Assignment: From the entries below, return exactly the lines beginning at the one that contains "Task: Click the WPA/WPA2-Enterprise label" and ending at the one that contains "Given: Open the tracing", both of them included, and only those lines.

Dataset records:
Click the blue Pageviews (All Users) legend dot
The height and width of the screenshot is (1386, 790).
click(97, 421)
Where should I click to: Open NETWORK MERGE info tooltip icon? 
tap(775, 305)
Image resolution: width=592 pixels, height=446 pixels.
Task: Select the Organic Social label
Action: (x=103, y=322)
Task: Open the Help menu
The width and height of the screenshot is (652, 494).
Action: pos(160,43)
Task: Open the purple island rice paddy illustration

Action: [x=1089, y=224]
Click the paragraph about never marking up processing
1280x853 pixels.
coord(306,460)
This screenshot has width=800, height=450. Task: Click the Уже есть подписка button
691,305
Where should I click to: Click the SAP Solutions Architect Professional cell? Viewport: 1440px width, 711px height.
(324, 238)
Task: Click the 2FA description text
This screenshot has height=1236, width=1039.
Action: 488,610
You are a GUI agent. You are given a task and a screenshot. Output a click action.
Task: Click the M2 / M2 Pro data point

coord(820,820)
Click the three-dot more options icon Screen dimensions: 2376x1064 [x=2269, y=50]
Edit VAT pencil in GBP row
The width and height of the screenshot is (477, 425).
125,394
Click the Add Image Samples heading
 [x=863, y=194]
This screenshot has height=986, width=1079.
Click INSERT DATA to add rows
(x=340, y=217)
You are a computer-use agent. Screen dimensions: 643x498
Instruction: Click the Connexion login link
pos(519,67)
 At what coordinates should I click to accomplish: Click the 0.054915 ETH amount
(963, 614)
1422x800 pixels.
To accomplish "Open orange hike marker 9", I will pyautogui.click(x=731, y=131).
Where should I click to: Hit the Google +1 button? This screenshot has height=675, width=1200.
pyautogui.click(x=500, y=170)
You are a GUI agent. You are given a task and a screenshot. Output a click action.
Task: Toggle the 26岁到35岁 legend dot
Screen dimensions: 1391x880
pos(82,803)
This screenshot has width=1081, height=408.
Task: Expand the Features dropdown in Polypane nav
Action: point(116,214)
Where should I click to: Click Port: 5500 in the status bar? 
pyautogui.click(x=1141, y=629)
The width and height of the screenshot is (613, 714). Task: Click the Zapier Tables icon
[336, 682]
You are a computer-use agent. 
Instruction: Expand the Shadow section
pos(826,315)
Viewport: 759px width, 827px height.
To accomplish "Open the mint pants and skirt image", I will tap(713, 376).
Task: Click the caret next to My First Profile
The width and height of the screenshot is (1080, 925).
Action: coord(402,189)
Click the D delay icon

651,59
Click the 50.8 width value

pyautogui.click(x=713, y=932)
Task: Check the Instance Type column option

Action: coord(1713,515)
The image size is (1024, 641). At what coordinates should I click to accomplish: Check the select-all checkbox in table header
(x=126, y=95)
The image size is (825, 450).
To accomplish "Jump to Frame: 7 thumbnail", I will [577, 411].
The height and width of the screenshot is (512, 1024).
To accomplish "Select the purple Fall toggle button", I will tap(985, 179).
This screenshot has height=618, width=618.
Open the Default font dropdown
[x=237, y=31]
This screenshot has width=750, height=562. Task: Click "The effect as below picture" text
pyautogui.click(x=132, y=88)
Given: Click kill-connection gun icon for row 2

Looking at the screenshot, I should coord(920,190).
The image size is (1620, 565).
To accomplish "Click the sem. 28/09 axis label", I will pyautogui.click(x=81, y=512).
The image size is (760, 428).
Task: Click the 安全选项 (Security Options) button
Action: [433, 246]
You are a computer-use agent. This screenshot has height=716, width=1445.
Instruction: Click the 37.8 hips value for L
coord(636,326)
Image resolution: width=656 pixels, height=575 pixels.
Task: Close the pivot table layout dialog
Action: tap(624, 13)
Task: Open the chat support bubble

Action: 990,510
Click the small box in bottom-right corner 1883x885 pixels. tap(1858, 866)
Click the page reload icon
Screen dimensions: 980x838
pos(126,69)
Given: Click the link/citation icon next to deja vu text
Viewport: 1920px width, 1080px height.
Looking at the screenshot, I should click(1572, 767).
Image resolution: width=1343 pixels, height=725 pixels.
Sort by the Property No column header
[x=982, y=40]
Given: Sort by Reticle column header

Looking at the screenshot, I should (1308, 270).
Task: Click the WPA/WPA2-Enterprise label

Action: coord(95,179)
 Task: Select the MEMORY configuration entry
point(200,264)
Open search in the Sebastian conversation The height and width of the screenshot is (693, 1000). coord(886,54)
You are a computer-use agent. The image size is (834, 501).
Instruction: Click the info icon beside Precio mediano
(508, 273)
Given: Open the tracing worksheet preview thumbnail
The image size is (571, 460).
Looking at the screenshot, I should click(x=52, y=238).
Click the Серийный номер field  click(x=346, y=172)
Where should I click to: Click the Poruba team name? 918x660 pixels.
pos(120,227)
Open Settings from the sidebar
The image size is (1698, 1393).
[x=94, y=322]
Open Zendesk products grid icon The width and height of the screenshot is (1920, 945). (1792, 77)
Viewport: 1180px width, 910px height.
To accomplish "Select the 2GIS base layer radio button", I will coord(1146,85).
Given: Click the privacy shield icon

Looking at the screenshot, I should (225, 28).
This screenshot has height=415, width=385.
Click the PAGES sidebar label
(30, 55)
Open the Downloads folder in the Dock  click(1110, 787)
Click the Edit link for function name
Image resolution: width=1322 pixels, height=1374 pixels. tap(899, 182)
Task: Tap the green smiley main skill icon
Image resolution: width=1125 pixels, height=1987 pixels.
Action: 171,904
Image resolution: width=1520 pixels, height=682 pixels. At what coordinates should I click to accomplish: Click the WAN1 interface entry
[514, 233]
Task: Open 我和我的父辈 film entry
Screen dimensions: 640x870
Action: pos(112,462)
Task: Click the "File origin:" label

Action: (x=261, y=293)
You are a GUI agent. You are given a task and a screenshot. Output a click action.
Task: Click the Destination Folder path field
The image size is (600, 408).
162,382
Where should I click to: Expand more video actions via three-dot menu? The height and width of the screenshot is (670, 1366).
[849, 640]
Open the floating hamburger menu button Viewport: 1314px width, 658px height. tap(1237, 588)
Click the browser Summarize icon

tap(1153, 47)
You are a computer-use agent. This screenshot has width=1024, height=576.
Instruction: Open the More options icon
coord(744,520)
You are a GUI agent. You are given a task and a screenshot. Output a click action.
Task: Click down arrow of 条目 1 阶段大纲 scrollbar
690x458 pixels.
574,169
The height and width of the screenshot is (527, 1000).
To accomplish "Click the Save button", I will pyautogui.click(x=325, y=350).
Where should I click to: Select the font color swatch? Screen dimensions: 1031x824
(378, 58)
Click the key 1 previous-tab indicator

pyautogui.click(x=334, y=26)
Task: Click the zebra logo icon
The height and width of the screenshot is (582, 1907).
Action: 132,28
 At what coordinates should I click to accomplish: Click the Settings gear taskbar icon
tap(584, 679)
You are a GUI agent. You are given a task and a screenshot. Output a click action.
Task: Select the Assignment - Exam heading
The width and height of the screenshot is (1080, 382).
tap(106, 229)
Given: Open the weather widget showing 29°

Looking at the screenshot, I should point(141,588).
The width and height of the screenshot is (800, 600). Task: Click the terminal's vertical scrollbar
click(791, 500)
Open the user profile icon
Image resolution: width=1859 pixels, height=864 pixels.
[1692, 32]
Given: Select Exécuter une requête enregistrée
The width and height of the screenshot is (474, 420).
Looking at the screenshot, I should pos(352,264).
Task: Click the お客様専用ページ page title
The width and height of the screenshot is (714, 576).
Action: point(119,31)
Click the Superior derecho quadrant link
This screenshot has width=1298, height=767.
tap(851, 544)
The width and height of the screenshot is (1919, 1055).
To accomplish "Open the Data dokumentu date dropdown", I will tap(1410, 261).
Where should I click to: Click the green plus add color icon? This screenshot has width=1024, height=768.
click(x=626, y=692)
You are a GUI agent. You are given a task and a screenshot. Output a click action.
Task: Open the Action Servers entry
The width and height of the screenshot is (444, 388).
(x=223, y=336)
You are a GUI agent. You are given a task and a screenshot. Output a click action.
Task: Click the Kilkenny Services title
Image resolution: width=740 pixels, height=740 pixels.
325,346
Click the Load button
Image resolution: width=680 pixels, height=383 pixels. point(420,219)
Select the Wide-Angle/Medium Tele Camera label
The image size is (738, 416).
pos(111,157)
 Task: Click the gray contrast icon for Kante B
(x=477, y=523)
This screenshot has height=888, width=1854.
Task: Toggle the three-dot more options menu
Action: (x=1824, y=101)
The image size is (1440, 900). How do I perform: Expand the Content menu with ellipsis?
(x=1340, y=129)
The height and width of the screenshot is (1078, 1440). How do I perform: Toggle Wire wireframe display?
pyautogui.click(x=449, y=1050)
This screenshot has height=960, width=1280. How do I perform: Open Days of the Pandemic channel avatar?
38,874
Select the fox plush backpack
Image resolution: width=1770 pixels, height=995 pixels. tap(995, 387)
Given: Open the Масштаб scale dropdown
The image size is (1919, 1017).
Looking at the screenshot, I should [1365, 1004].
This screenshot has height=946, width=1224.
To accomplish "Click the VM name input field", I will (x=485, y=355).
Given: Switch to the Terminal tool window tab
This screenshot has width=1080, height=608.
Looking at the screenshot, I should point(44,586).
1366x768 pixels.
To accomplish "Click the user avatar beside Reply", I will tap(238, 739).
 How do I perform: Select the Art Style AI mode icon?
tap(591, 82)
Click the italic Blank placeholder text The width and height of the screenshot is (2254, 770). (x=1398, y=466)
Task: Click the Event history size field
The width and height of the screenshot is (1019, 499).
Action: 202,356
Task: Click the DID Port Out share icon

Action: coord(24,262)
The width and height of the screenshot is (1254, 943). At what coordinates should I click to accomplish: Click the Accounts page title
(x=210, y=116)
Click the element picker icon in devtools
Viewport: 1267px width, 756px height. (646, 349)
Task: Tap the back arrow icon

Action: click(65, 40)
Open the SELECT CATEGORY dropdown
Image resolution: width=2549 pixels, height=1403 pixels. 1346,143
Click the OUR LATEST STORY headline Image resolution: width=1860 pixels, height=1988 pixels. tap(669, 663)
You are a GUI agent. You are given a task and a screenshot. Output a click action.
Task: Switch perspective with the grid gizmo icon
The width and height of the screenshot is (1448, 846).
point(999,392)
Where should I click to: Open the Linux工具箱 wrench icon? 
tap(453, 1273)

Your response:
Task: Click the WPA/WPA2-Enterprise label

Action: coord(95,179)
 Task: Select the MEMORY configuration entry
point(200,264)
Open search in the Sebastian conversation The height and width of the screenshot is (693, 1000). coord(886,54)
You are a computer-use agent. The image size is (834, 501).
Instruction: Click the info icon beside Precio mediano
(508, 273)
Given: Open the tracing worksheet preview thumbnail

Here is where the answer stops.